In [None]:
import pandas as pd

In [None]:
def read_data(data_path):
    "load patient surgical data"
    df = pd.read_excel(data_path)
    return df

def clean_data(df):
    "clean patient surgical data"

    #unify spelling
    df["UIV_implant"] = df["UIV_implant"].str.capitalize().replace({"Fs": "FS", "Ps": "PS"})
    df.loc[df["UIV_implant"].str.contains("Fenestrated", na=False), "UIV_implant"] = "FS"
    df.loc[df["UIV_implant"].str.contains("ether", na=False), "UIV_implant"] = "PS"
    df["sex"]= df["sex"].replace({"F": "FEMALE", "M": "MALE"})

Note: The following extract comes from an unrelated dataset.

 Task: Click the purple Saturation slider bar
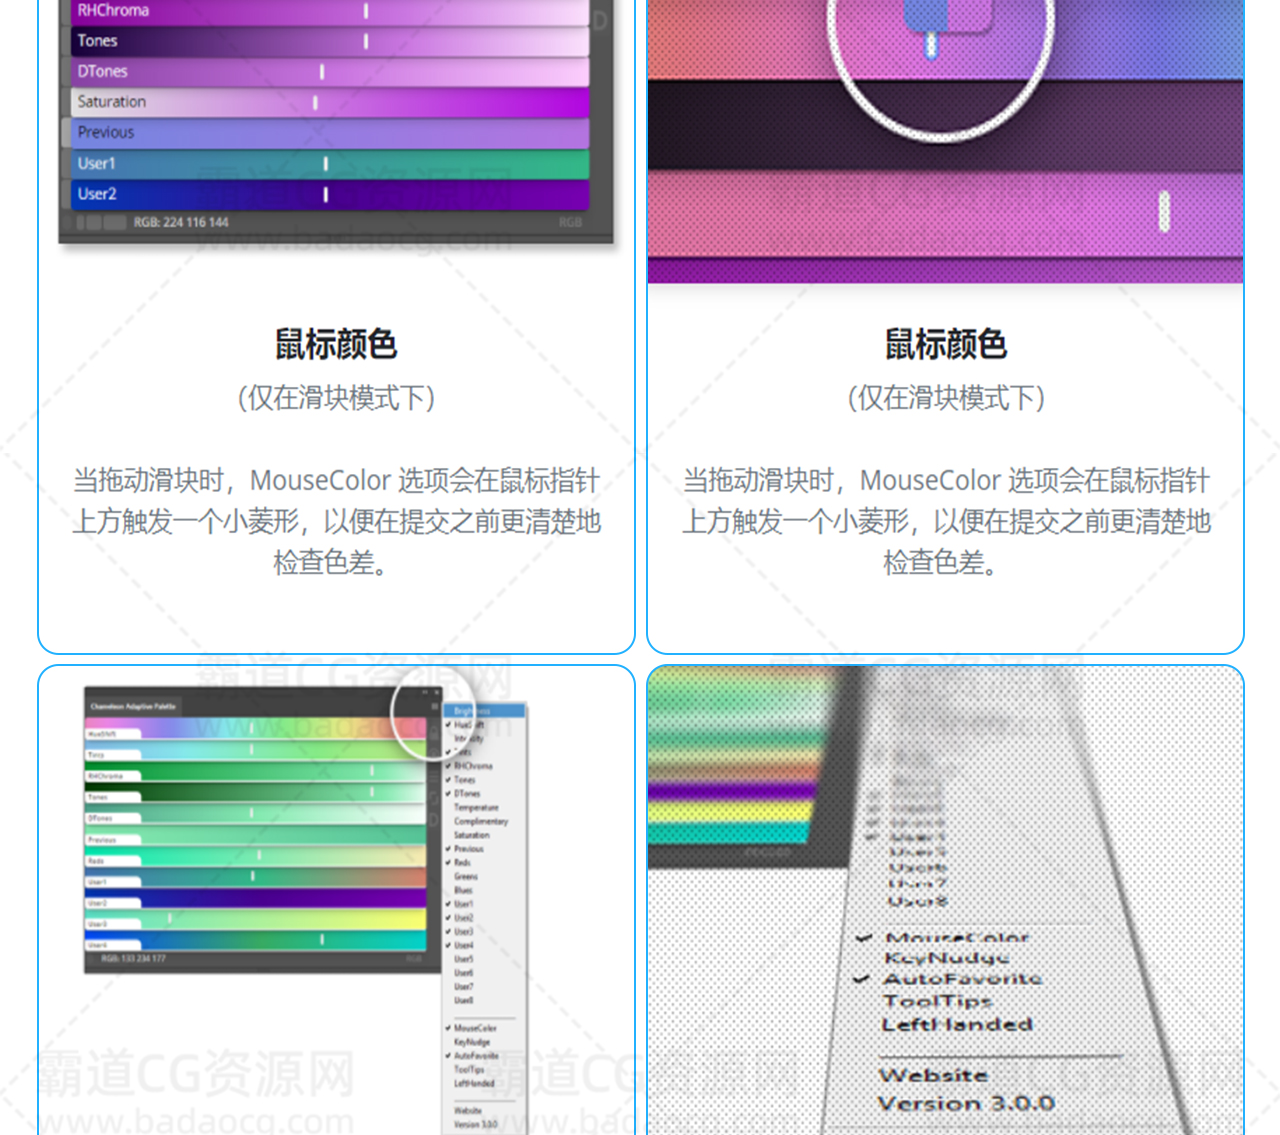[330, 102]
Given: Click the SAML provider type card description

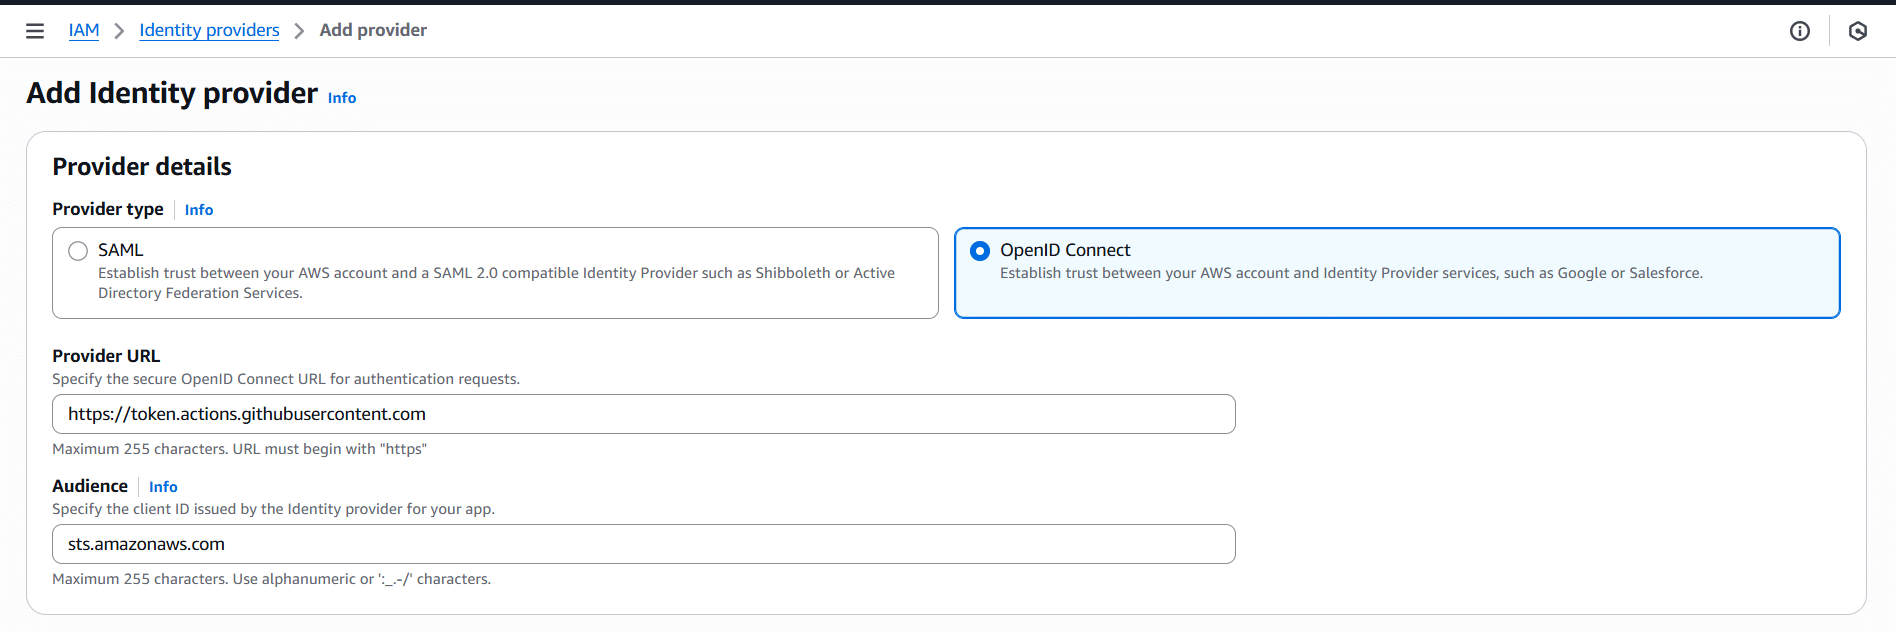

    #create column with updated num_levels
    df["num_levels"] = pd.to_numeric(df["num_levels"], errors="coerce").astype("Int64")
    df.loc[df["num_levels"] >= 10, "num_levels_cat"] = "higher"
    df.loc[df["num_levels"] < 10, "num_levels_cat"] = "lower"

    #rename global_tilt column
    df.rename(columns={"global_tilt...18":"global_tilt"},inplace=True)
    #rename smoking
    df.rename(columns={"SMOKING": "smoking"}, inplace=True)

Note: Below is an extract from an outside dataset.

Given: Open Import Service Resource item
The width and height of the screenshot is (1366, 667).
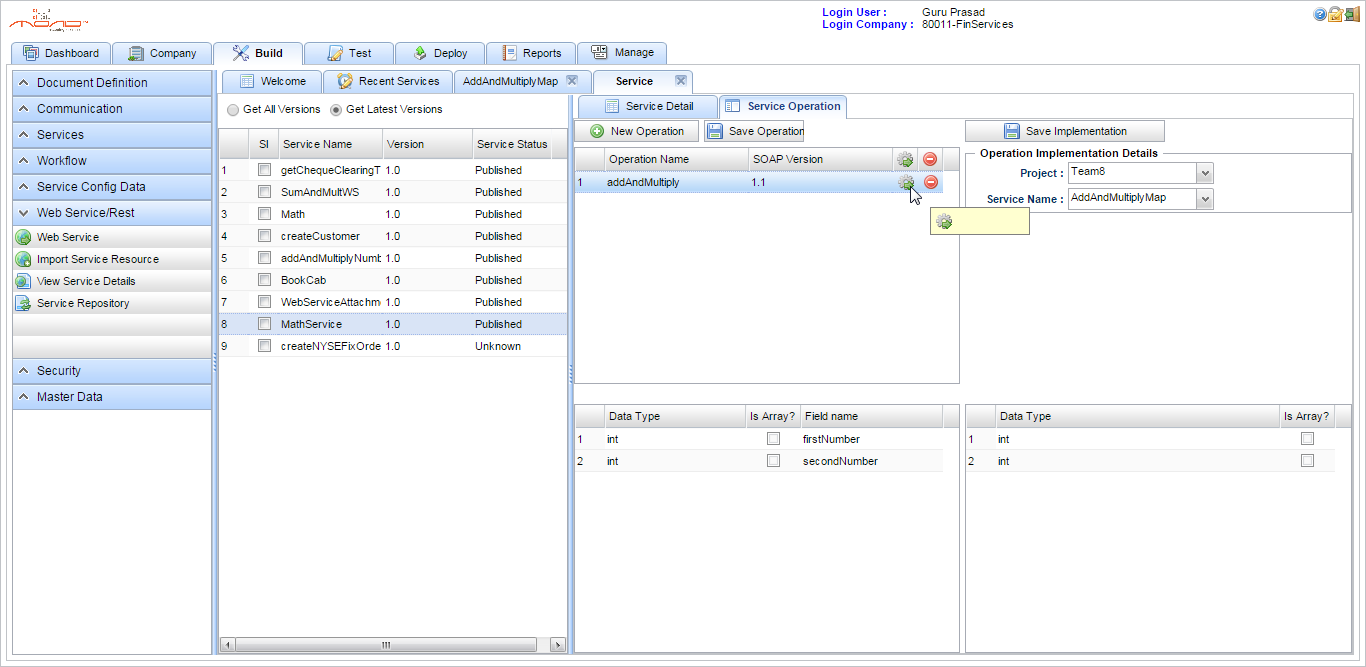Looking at the screenshot, I should 97,259.
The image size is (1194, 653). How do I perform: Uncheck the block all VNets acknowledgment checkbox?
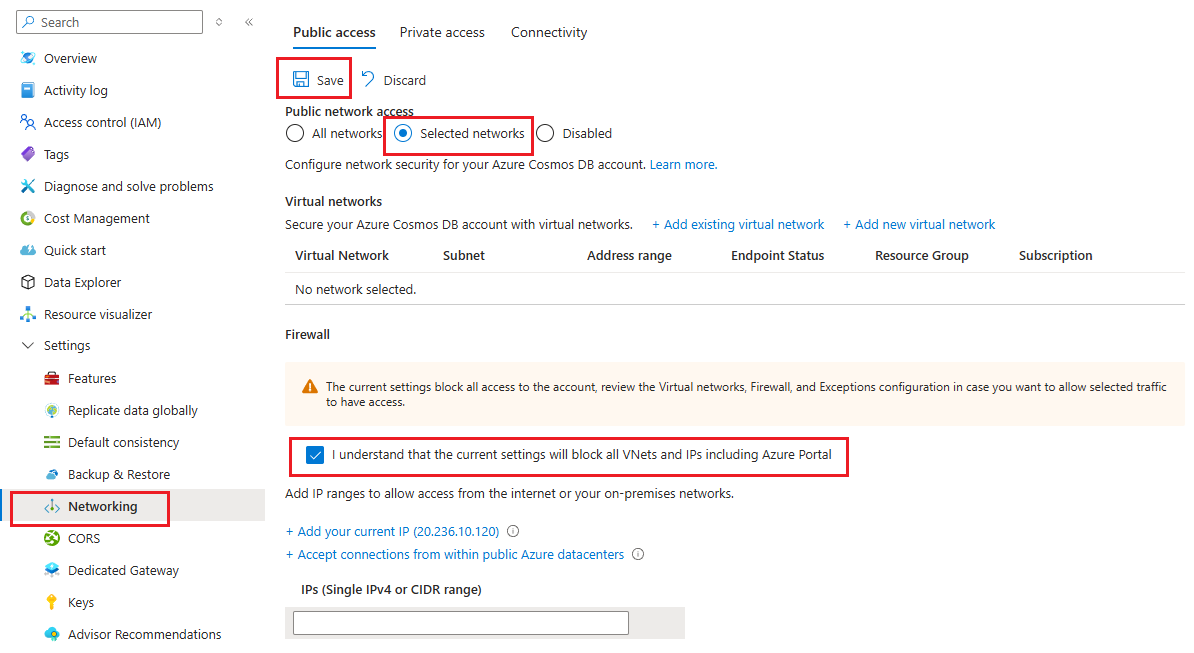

    df["smoking"] = df["smoking"].map({
    "Never smoker": 0,
    "Former smoker": 1,
    "Current some day smoker": 1,
    "Current every day smoker": 1
})


    return df

In [None]:
from pathlib import Path

PROJECT_ROOT = Path.cwd().parents[0]   # goes from notebooks/ → repo root
DATA_PATH = PROJECT_ROOT / "data" / "raw" / "MSDS_cleaned_with_CCI_ODI.xlsx"

df = read_data(DATA_PATH)

df.info()

In [None]:
print(df["SMOKING"].value_counts(dropna=False))


In [None]:
clean_df = clean_data(df)
#print(df.head())
print(clean_df[["num_levels", "num_levels_cat"]])

In [None]:
print(df["smoking"].value_counts(dropna=False))


The SMOKING variable was originally recorded as a categorical field (Never smoker, Former smoker, Current some day smoker, Current every day smoker). For modeling purposes, it was converted into a binary predictor where 0 represents never smokers and 1 represents former or current smokers. Approximately 17% of observations had missing smoking values; to preserve sample size and maintain consistency in the mechanical failure model, missing values were imputed as non-smoker (0).

In [None]:
df["smoking"] = df["smoking"].fillna(0)


In [None]:
print(df["smoking"].value_counts())


In [None]:
from pathlib import Path

PROJECT_ROOT = Path.cwd().parents[0]   # notebooks/ → repo root
processed_dir = PROJECT_ROOT / "data" / "processed"
processed_dir.mkdir(parents=True, exist_ok=True)

clean_df.to_csv(processed_dir / "cleaned_for_modeling.csv", index=False)